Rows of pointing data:
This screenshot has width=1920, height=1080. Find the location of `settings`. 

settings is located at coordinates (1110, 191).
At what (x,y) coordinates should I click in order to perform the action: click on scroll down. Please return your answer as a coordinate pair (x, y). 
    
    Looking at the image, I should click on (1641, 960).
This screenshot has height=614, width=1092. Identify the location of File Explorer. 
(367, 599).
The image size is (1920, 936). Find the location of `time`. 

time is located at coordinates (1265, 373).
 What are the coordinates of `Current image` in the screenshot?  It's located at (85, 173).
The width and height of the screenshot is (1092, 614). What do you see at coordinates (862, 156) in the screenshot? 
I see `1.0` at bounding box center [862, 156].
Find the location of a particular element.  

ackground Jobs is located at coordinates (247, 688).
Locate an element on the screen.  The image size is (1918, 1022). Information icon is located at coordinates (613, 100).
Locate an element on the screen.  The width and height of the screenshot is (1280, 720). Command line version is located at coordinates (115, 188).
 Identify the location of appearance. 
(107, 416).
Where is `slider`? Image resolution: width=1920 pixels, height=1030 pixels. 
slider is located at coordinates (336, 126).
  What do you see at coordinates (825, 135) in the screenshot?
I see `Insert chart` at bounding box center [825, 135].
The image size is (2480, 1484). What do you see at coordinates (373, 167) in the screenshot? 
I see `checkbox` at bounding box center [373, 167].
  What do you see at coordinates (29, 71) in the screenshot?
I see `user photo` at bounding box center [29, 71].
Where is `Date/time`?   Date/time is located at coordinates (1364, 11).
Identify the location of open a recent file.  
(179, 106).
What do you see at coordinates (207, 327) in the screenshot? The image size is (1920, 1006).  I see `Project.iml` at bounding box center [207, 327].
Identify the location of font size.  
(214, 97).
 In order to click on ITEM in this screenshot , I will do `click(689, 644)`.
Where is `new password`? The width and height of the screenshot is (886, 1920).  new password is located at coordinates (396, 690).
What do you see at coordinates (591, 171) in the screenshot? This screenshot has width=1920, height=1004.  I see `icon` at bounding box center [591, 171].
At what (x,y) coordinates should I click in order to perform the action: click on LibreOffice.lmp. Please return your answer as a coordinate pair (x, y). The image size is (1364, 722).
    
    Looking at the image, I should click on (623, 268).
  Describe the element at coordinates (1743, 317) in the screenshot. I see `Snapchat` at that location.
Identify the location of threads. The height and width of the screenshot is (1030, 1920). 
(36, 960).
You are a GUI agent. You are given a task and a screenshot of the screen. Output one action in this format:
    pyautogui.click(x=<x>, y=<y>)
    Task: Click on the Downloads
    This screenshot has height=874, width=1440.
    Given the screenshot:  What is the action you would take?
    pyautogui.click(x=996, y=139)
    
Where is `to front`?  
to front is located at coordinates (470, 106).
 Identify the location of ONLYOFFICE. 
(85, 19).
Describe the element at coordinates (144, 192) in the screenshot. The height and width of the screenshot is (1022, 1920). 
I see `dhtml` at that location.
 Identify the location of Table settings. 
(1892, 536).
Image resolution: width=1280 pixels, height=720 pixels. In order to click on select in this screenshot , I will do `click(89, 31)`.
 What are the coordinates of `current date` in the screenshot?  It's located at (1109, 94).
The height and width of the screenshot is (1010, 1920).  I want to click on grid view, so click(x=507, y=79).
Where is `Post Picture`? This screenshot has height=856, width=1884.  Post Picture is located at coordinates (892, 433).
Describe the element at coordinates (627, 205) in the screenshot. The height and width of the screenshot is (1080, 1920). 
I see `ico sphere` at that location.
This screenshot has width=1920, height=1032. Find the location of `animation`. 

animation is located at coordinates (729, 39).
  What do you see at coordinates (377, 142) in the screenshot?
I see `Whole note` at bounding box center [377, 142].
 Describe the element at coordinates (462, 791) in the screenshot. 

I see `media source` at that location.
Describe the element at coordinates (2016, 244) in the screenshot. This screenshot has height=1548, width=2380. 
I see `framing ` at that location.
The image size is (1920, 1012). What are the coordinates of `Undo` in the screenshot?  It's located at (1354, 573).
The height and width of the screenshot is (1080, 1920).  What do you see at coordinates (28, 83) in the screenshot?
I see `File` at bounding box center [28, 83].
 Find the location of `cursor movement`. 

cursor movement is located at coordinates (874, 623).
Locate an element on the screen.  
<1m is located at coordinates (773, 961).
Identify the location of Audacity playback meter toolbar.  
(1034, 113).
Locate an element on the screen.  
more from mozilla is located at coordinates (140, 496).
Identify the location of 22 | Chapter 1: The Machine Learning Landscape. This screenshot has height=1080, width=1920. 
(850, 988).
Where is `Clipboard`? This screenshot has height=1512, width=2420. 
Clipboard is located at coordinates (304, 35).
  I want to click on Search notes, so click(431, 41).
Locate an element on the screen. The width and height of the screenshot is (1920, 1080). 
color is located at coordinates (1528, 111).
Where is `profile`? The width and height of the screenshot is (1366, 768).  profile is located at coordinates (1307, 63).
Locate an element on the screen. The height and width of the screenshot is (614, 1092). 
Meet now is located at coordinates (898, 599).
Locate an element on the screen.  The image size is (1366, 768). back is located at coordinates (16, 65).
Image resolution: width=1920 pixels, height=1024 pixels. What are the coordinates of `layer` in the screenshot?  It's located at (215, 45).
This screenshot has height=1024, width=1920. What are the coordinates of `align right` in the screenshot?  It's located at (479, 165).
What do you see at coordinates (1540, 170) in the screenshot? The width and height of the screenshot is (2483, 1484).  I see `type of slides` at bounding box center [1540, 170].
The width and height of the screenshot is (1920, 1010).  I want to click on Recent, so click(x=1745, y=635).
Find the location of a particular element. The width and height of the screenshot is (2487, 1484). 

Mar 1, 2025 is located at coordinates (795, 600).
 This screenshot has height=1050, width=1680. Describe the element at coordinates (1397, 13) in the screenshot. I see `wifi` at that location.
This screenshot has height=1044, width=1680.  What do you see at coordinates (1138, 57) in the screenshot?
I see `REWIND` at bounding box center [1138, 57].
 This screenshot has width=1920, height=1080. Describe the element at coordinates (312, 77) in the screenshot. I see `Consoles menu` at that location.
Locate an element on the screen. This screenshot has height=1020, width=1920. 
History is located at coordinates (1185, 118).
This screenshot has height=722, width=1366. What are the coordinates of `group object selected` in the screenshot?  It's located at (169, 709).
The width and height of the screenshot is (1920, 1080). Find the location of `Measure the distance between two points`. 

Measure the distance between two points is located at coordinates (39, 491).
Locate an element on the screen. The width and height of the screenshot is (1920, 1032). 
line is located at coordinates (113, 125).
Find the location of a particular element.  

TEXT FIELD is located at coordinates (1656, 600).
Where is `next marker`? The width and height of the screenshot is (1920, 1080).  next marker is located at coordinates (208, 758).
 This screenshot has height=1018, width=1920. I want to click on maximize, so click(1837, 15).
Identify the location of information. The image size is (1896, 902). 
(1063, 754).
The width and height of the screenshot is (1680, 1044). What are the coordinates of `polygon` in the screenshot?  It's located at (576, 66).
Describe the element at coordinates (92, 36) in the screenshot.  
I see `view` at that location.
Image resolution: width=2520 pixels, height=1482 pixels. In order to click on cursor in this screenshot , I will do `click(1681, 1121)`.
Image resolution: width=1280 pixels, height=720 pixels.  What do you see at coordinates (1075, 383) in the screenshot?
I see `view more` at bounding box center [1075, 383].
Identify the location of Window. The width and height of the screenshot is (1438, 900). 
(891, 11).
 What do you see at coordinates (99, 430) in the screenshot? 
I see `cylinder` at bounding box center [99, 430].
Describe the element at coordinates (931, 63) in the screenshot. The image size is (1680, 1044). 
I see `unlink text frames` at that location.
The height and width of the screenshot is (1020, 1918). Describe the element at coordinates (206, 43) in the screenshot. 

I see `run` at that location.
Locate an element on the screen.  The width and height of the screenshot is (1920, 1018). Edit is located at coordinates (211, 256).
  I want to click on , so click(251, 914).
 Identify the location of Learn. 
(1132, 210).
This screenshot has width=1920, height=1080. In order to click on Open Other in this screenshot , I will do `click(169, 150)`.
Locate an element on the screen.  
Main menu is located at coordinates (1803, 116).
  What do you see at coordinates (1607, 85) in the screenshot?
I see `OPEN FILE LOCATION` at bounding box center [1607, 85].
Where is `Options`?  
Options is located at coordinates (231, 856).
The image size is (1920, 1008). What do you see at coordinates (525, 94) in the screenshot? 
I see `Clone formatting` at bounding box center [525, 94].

**Given instruction:**
Gather every line of the records above that contains the string "movement", and copy each of those lines in full.

**Written answer:**
 Find the location of `cursor movement`. 
cursor movement is located at coordinates (874, 623).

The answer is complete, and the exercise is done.